**Texto de origem**
Da poetisa


Primeiro uma confissão: isso não passa de uma imitação. Mas, como tudo nessa vida não passa de uma imitação, mera repetição, então, tá tudo certo. Se bem que pretendendo falar de quem vou falar, imitação não se encaixa bem, porque de originalidade ela conhece, hum, inovação é com ela mesma.
Ela não é a mais bela nem a mais notada, seus cabelos não batem mais na cintura nem dançam no mesmo balanço do vento, seus pés flutuam mais que andam, em suas mãos poe tanto de si que a qualquer encanta, seus olhos, mais que olhos são janelas sempre abertas a sol e chuva.
Ela se veste, e seu passar desperta o olhar e até o indagar de quem não sabe: "Quem será?". Ela realmente SE veste, se veste de dentro pra fora, quem a vê descobre sem demora que ela se reveste de tudo que adora, pelo mundo afora, tudo que nela há, explora.
Não é muito branca, nem bem morena, magrela, seus lindos cabelos tem estilo, a Pê sabe conquistar as pessoas. Aparenta tanta sensibilidade, e chorona, até dá pra acreditar, mas quem conhece sabe, essa menina é de uma coragem... acho que muitas vezes nem ela percebe, mas quem conhece sabe, a Bê tem na alma força, tem um coração cheio de vontade.
Às vezes, confesso, acho que ela é uma boba por estar sempre suspirando, mas também não sei o que eu faria sem essa menina por perto para ter daqueles papos que só as meninas sabem ter.
Vejo em Brenda uma mente brilhante, porque quando ela escreve as palavras parecem sorrir e chorar, cheias de sentimentos. Essa menina sabe mesmo se expressar. Seus escritos, tão romanticos, fazem o coração da gente suspirar.
Ela quando anda, parece pisar sobre nuvens, imagino que deve pensar em todas as coisas do mundo trocentas vezes sem cessar, com seu andar quase que parando.
Ela quando ganha uma amizade vai de "mala e cuia" morar no coração da pessoa. Não tem nem como explicar de onde vem o amor que ela provoca, nem como expulsar esse amor que nem bate na porta. Bê chegou, nem sei mais como, e ficou, graças a Deus.

**Requisitos do exercício**
Por favor, reescreva o trecho do texto sobre a poetisa que começa com as palavras "Ela quando ganha" e termina com "graças a Deus.", substituindo "amizade" por "companhia". O material abaixo não é necessário.

**Dados fornecidos**
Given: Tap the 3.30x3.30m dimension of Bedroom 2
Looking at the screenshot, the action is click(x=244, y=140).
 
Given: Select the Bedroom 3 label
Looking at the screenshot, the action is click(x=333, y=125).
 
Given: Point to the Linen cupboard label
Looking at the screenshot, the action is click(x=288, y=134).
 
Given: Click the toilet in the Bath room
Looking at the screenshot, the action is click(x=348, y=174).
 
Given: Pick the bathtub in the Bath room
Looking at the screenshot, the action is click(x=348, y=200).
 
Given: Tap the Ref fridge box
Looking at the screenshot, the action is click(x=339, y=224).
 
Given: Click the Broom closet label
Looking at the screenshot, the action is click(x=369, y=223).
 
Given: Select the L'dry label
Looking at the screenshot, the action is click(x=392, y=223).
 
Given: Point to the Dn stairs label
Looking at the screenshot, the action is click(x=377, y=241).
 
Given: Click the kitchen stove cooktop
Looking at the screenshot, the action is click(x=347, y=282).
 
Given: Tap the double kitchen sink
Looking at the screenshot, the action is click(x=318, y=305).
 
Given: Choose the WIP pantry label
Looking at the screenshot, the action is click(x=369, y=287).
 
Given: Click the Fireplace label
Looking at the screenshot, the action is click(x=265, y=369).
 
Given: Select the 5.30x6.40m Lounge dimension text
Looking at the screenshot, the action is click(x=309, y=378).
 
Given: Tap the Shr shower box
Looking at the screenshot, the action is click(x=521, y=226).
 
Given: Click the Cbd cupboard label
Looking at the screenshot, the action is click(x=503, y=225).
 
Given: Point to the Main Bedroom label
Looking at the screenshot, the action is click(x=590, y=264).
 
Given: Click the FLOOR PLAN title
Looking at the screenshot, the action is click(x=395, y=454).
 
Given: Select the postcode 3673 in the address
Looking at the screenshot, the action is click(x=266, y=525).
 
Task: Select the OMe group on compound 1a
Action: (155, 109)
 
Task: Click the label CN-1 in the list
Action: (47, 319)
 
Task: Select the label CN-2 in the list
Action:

**Resposta da tarefa**
Ela quando ganha uma companhia vai de "mala e cuia" morar no coração da pessoa. Não tem nem como explicar de onde vem o amor que ela provoca, nem como expulsar esse amor que nem bate na porta. Bê chegou, nem sei mais como, e ficou, graças a Deus.